When he was through boasting about how he ‘Wupped Batman’s Ass’ or inciting his listeners to fellate or sodomise various animals, the Chicago singer-songwriter Wesley Willis (1963 – 2001) would sign off his songs – eccentric tone-deaf bleatings over primitive electronic keyboard backing tracks – with a fleetingly mechanical rendition of some or other well-known corporate slogan (‘Rock over London, rock on Chicago / Blockbuster Video – Wow! What a difference!’). His asinine ditties didn’t have a great deal to recommend them, but those closing lines were a thing of beauty – recalling, in their satirically glib delivery, the caustic vocals of post-punk outfit Gang of Four, whose cut-and-paste lyricism took the consumerist clichés of everyday life and turned them inside-out.

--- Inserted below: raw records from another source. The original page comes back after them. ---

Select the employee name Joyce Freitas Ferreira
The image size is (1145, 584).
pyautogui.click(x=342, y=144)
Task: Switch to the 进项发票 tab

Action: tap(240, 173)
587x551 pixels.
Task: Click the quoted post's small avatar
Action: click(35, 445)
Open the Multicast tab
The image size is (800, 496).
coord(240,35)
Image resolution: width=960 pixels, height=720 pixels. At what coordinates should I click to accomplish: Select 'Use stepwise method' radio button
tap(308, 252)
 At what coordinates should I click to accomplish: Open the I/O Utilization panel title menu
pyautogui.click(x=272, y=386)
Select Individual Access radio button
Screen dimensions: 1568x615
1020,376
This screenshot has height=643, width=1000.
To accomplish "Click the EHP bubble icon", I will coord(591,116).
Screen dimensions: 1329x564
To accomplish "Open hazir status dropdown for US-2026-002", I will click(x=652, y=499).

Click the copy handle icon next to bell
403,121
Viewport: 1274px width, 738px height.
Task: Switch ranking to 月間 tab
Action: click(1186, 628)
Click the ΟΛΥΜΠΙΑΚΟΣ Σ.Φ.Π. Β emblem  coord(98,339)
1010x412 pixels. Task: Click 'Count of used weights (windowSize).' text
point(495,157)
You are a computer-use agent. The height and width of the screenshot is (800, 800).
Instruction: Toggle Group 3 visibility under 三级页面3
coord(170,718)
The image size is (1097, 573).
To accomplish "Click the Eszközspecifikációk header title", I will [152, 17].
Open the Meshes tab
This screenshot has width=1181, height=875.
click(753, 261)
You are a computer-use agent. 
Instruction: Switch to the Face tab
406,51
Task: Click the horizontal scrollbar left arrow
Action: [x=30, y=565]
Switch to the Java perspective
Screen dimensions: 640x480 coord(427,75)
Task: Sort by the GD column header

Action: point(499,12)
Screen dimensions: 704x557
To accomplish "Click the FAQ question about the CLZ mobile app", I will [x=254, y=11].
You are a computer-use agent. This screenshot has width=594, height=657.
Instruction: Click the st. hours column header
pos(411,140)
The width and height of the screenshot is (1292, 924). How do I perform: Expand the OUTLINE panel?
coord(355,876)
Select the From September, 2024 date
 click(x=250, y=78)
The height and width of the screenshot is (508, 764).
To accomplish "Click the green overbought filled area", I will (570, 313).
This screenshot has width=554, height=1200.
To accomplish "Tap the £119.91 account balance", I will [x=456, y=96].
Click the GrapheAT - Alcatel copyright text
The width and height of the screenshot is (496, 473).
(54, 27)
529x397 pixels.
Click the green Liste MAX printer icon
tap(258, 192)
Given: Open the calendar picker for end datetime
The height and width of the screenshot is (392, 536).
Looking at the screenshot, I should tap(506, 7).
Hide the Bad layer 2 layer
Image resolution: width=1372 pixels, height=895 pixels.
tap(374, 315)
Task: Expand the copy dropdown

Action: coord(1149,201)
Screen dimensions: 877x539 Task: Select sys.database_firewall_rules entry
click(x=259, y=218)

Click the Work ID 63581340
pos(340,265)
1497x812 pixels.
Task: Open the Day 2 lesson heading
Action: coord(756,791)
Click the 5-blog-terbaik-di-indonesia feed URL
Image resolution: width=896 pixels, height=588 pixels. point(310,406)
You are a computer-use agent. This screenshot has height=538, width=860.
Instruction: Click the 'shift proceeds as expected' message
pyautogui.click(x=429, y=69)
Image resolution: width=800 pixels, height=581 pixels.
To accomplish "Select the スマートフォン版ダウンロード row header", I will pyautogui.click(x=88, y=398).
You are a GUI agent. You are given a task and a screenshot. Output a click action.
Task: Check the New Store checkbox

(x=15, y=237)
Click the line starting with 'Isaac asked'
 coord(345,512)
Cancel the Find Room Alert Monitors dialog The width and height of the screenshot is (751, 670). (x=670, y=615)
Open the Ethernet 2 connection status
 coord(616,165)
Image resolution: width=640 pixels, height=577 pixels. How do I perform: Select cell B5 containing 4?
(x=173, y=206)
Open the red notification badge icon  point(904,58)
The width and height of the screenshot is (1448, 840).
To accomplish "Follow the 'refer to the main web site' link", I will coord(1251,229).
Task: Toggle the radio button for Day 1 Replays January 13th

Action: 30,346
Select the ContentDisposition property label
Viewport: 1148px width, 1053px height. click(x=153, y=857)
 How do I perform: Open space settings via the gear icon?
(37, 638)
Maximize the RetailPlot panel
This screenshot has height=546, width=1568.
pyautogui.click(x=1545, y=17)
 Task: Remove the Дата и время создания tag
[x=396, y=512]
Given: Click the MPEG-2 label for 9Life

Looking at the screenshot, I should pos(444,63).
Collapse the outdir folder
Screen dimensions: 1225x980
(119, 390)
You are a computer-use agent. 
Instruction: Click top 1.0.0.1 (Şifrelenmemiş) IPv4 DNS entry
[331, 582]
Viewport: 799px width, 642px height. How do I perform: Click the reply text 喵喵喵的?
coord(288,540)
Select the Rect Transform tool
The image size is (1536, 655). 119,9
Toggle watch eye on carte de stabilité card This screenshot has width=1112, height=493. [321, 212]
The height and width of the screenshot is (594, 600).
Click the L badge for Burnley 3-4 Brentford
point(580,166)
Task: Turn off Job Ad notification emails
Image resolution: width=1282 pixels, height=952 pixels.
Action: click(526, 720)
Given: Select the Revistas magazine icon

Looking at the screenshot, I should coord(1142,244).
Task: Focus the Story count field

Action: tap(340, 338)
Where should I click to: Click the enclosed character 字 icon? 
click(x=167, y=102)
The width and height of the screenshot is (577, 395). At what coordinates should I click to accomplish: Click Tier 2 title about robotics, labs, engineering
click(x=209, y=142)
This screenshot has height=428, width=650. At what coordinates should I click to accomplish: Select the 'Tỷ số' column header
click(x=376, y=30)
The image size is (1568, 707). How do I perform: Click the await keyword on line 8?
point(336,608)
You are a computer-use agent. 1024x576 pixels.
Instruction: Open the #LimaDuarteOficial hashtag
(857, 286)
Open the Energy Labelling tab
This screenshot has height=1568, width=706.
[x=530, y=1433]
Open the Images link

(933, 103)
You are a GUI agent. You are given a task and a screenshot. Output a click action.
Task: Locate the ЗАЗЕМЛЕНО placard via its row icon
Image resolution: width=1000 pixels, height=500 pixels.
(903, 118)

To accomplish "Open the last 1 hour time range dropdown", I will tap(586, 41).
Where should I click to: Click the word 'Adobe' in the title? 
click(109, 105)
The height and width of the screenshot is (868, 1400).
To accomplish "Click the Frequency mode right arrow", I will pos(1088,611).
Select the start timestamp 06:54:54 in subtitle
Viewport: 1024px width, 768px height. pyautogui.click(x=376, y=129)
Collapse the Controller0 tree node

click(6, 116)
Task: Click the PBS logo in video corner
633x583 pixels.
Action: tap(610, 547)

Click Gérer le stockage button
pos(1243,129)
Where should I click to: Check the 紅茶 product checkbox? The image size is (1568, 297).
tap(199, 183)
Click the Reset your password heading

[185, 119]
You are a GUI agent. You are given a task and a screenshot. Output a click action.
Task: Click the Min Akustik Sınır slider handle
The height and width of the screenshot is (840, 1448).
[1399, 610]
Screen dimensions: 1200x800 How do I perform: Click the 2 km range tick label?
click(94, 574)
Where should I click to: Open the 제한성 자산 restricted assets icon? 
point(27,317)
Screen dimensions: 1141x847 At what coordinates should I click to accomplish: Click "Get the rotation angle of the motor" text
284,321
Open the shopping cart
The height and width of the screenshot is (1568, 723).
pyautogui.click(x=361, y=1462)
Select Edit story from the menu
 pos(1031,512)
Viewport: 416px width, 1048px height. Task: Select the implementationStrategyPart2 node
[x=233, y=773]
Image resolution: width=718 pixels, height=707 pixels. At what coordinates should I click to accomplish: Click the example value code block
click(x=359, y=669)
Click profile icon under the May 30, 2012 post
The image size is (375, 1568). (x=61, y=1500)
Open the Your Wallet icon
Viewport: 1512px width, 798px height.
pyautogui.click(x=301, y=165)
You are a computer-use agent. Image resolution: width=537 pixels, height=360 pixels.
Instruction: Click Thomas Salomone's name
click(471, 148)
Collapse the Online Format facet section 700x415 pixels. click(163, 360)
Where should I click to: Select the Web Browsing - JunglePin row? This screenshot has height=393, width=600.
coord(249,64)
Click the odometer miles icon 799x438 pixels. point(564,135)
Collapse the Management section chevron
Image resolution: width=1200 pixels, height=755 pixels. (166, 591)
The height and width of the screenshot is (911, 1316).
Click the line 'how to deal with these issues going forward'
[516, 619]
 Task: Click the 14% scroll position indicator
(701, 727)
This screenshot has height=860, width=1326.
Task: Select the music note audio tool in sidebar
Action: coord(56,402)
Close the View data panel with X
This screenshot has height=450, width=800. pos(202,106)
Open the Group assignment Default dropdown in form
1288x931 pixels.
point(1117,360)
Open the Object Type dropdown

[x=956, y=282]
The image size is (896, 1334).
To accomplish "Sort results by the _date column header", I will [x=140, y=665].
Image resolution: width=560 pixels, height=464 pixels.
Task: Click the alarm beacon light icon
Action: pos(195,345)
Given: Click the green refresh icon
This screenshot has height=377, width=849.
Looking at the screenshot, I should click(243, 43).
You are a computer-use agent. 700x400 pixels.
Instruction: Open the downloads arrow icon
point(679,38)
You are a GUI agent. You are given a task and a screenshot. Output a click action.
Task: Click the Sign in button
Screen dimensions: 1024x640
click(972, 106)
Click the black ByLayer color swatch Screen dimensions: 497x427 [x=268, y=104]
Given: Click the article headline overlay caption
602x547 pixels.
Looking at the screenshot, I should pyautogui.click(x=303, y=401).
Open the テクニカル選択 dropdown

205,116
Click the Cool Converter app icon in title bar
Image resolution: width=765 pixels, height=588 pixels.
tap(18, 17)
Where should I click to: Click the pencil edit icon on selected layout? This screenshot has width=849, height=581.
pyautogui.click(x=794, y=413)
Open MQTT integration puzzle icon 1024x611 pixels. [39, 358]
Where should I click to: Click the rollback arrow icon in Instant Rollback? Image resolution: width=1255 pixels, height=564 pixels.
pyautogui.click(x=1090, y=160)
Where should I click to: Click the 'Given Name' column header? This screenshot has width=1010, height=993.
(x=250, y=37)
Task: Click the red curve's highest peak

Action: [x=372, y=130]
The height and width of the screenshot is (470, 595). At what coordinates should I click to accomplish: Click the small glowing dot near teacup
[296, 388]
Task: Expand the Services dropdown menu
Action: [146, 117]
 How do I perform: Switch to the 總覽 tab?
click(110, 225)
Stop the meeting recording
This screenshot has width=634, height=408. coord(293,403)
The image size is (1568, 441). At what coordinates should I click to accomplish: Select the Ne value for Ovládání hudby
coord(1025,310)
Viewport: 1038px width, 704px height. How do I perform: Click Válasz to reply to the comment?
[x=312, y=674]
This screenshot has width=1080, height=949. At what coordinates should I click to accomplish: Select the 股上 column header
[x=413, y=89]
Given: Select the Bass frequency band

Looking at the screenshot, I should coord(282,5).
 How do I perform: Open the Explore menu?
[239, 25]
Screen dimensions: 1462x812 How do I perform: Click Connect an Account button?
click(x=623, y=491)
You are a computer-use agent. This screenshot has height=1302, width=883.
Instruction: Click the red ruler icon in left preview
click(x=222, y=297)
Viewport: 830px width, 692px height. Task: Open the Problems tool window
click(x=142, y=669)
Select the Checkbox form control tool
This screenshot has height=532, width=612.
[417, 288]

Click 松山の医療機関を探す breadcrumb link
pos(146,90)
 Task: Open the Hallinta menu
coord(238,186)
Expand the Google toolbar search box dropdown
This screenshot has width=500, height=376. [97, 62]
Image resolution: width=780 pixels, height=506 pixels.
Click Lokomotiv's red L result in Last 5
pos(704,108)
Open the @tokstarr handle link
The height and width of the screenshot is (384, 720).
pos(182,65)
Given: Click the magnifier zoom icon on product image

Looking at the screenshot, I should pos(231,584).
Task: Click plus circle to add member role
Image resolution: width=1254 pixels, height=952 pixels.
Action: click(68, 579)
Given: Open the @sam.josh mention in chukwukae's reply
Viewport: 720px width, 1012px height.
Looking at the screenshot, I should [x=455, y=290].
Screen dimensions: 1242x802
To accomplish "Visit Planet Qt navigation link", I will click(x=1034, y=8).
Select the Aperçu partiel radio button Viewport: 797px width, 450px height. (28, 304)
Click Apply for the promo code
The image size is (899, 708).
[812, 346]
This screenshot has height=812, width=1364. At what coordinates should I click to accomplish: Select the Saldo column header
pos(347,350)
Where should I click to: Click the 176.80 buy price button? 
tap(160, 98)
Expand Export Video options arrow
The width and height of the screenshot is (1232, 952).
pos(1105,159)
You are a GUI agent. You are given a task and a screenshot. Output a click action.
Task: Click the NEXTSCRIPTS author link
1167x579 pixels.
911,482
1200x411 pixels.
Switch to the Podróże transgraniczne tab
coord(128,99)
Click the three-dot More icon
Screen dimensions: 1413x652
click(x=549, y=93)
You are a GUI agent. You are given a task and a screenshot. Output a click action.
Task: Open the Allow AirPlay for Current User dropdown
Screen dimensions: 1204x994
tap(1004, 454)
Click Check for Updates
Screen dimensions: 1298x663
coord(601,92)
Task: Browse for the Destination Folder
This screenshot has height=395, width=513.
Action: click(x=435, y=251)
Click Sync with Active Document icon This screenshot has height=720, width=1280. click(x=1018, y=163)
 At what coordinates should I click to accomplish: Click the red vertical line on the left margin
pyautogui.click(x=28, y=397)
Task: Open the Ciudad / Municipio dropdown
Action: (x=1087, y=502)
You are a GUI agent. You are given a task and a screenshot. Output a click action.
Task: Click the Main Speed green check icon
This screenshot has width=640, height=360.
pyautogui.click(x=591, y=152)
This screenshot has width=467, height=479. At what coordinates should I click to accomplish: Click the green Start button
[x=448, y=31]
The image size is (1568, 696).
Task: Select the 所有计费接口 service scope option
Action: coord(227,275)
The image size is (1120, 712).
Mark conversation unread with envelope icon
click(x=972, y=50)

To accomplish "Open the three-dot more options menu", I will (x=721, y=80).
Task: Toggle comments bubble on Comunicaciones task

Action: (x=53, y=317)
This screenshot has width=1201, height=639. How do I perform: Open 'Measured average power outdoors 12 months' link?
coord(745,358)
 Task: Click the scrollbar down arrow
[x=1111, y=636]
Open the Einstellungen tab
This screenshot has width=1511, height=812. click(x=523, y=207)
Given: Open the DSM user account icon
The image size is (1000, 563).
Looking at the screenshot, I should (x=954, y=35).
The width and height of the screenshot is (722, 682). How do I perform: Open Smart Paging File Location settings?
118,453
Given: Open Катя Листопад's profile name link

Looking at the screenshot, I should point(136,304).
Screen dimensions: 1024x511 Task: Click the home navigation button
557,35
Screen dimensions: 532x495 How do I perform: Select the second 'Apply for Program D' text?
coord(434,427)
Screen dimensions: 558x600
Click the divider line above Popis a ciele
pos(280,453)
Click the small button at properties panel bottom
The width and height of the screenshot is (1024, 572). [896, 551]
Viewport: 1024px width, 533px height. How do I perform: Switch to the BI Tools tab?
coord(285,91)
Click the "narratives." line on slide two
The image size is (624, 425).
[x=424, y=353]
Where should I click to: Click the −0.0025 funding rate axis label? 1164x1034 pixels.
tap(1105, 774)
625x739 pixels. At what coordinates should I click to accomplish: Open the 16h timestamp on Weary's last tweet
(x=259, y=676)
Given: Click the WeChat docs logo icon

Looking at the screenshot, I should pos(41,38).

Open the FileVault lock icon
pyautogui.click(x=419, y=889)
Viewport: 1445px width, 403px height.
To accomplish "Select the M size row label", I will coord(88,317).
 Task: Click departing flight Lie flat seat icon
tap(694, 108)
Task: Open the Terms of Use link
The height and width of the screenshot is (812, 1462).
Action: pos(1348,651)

Words are at the very heart of Kevin Dettmar’s affectionate retrospective of the Leeds quartet’s first and best-known album, 1979’s Entertainment! – not only because Dettmar is a professor of English but because Gang of Four’s debut is a veritable treasure trove of punning, word play and semantic dissonance. Dettmar’s exploration of the band’s lyrical virtuosity begins with a scenic jaunt through his mondegreen-infested early 20s when, as ‘a suburban American kid with a hard-on for all things British’, he had quite a struggle deciphering Gang of Four’s English diction and unfamiliar cultural references. Mis-heard lyrics aside, Jon King and Andy Gill’s clipped, staccato vocals are riddled with pregnant ambiguities, mirroring the lived experience of the hapless, confused everyman who is the protagonist in most of their songs.
Entertainment!’s currency is the small-P politics of late capitalist banality, referencing commercials for Essence Rare perfume and timeshare holidays, and interrogating ‘the problem of leisure / what to do for pleasure’ (‘Natural’s Not In It’). Gang of Four were well versed in critical theory – they had cut their teeth on the Frankfurt School and the Situationists, they knew their Louis Althusser from their Raymond Williams – but, crucially and unlike so many other ‘political’ rock bands, they had the flair and the sense of fun to go with it. There’s a clue in the title: the cabaret exuberance of that punctuation mark anticipates the ironic fizz that makes Entertainment! so compelling. It is here that Dettmar’s literary grounding comes into its own, as he identifies the key ingredient that sets this album apart: it is, he writes, a question of ‘the difference between literature and propaganda …. valuing suggestive and provocative ambiguity over efficient certainty.’ Gang of Four raised a mirror to the insidious ideology of consumer society – its contamination of supposedly sacred spaces like the bedroom (‘Contract’, ‘Anthrax’) and every Englishman’s castle, home (‘At Home He’s a Tourist’). But they rarely preached. Their medium was ‘theatrical rather than confessional; narrative rather than lyric; ironic rather than sincere.’ They were, in short, storytellers.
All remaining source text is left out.